- **本文**:

映画ナタリー Power Push - 「シン・ゴジラ」配信記念特集

市川実日子、“媚びない、マイペース”な尾頭ヒロミを語る

映画を作る方の「面白かった!」は希望に思える

──こんなに大きな反響があると公開前には予想していました?

市川実日子

熱狂的な方はいると聞いていましたが、これほど幅広い年齢層の方に「面白かった!」と声をかけていただけるとは考えていませんでした。

──ここまでいろいろな層に響く作品はなかなかありませんね。

新しい現場に入ったときも、スタッフの方に「すごく面白かった!」とワクワクした顔で感想を言っていただけて。映画を作る方がそういう状態になる作品ってすごいなとうれしくなりました。うちの甥っ子や道行く方に「面白かった」と言われるのもうれしいし、それぞれうれしさの種類は違うんですが、映画を作る方がそうおっしゃるのはこの仕事の何か希望にも思えて。

CGの赤ちゃんのようなゴジラは唐揚げみたい!

──制作時の話ももう少し伺えればと思います。今回のゴジラはフルCGで作られましたが、ビジュアルを見たのはいつ頃でしたか?

第2形態について「この動き、基本は蛇行ですが」と話すシーンで、撮影の直前に庵野さんにまだできあがっていないCGの赤ちゃんのようなものを見せてもらいました。茶色い唐揚げみたいなゴジラが動いていたので「唐揚げみたい!」って言ったら庵野さんが大笑いして。

──第2形態は“蒲田くん”の愛称で親しまれていますが、制作段階ではそんなふうだったんですね。第4形態の姿は、完成した映画で初めてご覧になったのでしょうか?

「シン・ゴジラ」より。

それが初めてですね。うわあ!って。紫の熱線が放射されるシーンはキレイで感動しました。初号で観たときは、ゴジラは人間が捨てたものを食べたから生まれた生き物で、ただ生まれて前に向かって歩いているだけなのにこんなに大騒ぎになってたくさん攻撃されて、切ないような複雑な気持ちにもなりました。

──ゴジラに惹かれたんでしょうか。

一番最初はそうですね。だけど2回目に観たときは災害にしか思えなくて、恐ろしかった。

──1回目と2回目でそんなに観方が変わったんですか。では撮影時の話も。iPhoneで撮影されたシーンもあったりと、新しい試みがある現場だったのではないかと思います。

[データセットの抜粋]
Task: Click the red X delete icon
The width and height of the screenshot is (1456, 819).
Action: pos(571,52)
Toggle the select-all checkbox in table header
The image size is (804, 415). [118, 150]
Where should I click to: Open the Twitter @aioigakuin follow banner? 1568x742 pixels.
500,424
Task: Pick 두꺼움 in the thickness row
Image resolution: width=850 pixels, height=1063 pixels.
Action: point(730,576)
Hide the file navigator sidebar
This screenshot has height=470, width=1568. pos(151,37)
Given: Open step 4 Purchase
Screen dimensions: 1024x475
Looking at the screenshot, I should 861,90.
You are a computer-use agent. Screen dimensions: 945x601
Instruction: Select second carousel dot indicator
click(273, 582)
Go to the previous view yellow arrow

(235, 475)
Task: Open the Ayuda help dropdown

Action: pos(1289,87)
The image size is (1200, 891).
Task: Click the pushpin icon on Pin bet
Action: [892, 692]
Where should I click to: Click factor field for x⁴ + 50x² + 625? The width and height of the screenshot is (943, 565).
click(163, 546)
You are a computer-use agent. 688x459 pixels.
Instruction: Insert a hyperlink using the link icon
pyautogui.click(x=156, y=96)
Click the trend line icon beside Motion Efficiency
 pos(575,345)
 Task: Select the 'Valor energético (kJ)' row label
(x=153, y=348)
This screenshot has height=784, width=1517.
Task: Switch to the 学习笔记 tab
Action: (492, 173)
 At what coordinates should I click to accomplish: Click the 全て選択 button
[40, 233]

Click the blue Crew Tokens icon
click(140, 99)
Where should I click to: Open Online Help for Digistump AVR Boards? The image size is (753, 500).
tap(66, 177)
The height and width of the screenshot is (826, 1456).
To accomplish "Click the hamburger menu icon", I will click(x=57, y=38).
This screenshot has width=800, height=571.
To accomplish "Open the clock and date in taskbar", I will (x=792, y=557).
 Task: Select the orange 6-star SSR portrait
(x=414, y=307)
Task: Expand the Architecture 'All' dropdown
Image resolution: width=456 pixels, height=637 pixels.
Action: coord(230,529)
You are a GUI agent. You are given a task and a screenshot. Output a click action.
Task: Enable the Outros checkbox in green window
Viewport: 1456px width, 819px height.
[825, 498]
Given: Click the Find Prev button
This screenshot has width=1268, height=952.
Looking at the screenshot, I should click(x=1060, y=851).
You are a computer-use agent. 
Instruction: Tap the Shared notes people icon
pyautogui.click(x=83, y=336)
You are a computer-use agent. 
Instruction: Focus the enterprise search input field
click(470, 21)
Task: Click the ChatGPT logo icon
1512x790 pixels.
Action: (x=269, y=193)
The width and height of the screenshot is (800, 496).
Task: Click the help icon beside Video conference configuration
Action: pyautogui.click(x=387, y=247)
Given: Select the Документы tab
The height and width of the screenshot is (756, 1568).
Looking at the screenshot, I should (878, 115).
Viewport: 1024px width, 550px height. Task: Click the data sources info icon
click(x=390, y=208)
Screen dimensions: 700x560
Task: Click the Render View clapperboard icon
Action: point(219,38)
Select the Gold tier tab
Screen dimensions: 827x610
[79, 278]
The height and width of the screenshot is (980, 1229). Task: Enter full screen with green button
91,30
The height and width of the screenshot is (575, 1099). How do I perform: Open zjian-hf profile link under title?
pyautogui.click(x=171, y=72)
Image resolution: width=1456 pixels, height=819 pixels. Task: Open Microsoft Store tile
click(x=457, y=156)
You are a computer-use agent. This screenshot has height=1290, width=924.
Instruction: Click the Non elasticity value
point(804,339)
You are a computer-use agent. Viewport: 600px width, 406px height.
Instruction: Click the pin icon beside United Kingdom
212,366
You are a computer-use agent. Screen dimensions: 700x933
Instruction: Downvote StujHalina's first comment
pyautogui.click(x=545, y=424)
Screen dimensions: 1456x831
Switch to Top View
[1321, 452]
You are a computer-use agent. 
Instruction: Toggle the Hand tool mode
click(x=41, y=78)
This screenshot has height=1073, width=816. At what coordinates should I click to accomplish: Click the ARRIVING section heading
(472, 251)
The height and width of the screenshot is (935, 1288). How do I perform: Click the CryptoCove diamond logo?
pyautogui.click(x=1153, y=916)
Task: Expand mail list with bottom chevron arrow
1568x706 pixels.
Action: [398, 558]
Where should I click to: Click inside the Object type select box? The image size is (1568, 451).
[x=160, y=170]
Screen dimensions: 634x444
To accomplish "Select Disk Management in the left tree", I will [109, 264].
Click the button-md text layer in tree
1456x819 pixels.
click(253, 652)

- **課題**:
**A)** 本文のうち、「新しい現場に入ったときも、ス」を含む語句で始まり「の仕事の何か希望にも思えて。」で終わる部分を、一字も変えずに書き写してください。
**B)** 本文で「──」から始まる聞き手の発言のうち、末尾が「?」で終わるものをすべて抜き出してください。「──」は付けず、発言全体を書いてください。

- **解答例**:
**A)**
新しい現場に入ったときも、スタッフの方に「すごく面白かった!」とワクワクした顔で感想を言っていただけて。映画を作る方がそういう状態になる作品ってすごいなとうれしくなりました。うちの甥っ子や道行く方に「面白かった」と言われるのもうれしいし、それぞれうれしさの種類は違うんですが、映画を作る方がそうおっしゃるのはこの仕事の何か希望にも思えて。

**B)**
・こんなに大きな反響があると公開前には予想していました?
・制作時の話ももう少し伺えればと思います。今回のゴジラはフルCGで作られましたが、ビジュアルを見たのはいつ頃でしたか?
・第2形態は“蒲田くん”の愛称で親しまれていますが、制作段階ではそんなふうだったんですね。第4形態の姿は、完成した映画で初めてご覧になったのでしょうか?